The Strandbeest is an ingenious wind-powered walker that looks like a blind, mechanical millipede. Its creator, a Dutch artist called Theo Jansen, designed it to survive harsh elements and to be randomly propelled by wind. Ours had a broad back where the Gadget's business end perched, and as the yurt panels were completed, they'd slide off to land at its feet, gradually hemming it with rising piles of interlocking, precision-printed pieces. To keep it from going too far afield, I'd tether it to a piece of rebar driven deep into the playa, giving it a wide circle through which the harsh winds of the Black Rock Desert could blow it.

Once I was done, Pug had to admit I'd been right. It wasn't just a better design, it was a
cooler
one, and the Gadget had taken on the aspect of a centaur, with the printer serving as rising torso and head. We'd even equipped it with a set of purely ornamental goggles and a filter mask, just to make it fit in with its neighbors on the Playa. They were a very accepting lot, but you never knew when antirobot prejudice would show its ugly head, and so anything we could do to anthropomorphize the Gadget would only help our cause.

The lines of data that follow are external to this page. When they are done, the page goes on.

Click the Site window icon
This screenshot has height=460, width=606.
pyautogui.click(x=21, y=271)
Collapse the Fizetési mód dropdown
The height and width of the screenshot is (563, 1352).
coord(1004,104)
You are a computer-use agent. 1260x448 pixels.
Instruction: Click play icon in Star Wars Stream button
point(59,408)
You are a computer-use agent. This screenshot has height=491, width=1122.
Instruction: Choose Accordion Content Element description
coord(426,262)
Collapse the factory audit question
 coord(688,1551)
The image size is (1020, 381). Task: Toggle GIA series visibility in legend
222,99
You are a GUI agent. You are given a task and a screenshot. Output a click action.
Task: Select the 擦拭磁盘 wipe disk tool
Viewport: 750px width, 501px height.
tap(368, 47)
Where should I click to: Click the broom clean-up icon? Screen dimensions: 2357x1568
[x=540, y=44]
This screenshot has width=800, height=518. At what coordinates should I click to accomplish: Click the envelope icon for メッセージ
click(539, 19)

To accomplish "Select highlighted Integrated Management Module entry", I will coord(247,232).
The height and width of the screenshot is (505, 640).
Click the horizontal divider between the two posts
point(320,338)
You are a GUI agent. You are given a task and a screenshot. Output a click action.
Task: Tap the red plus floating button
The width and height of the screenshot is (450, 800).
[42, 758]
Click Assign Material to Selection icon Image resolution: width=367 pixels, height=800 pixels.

Pug's busted arm was healed enough to drive to the Nevada line, but by the time we stopped for gas, he was rubbing at his shoulder and wincing, and I took over the driving, and he popped some painkillers and within moments he was fast asleep. I tried not to envy him. He'd been a bundle of nerves in the run-up to the Fourth, despite several successful trial runs in his backyard and a great demo on the roof of Minus. He kept muttering about how nothing ever worked properly in the desert, predicting dire all-nighters filled with cursing and scrounging for tools and missing the ability to grab tech support online. It was a side of him I hadn't seen up to that point—he was normally so composed—but it gave me a chance to be the grown-up for a change. It helped once I realized that he was mostly worried about looking like an idiot in front of his once-a-year friends, the edgiest and weirdest people in his set. It also hadn't escaped my notice that he, like me, was a single guy who spent an awful lot of time wondering what this said about him. In other words: he didn't want to look like a dork in front of the eligible women who showed up.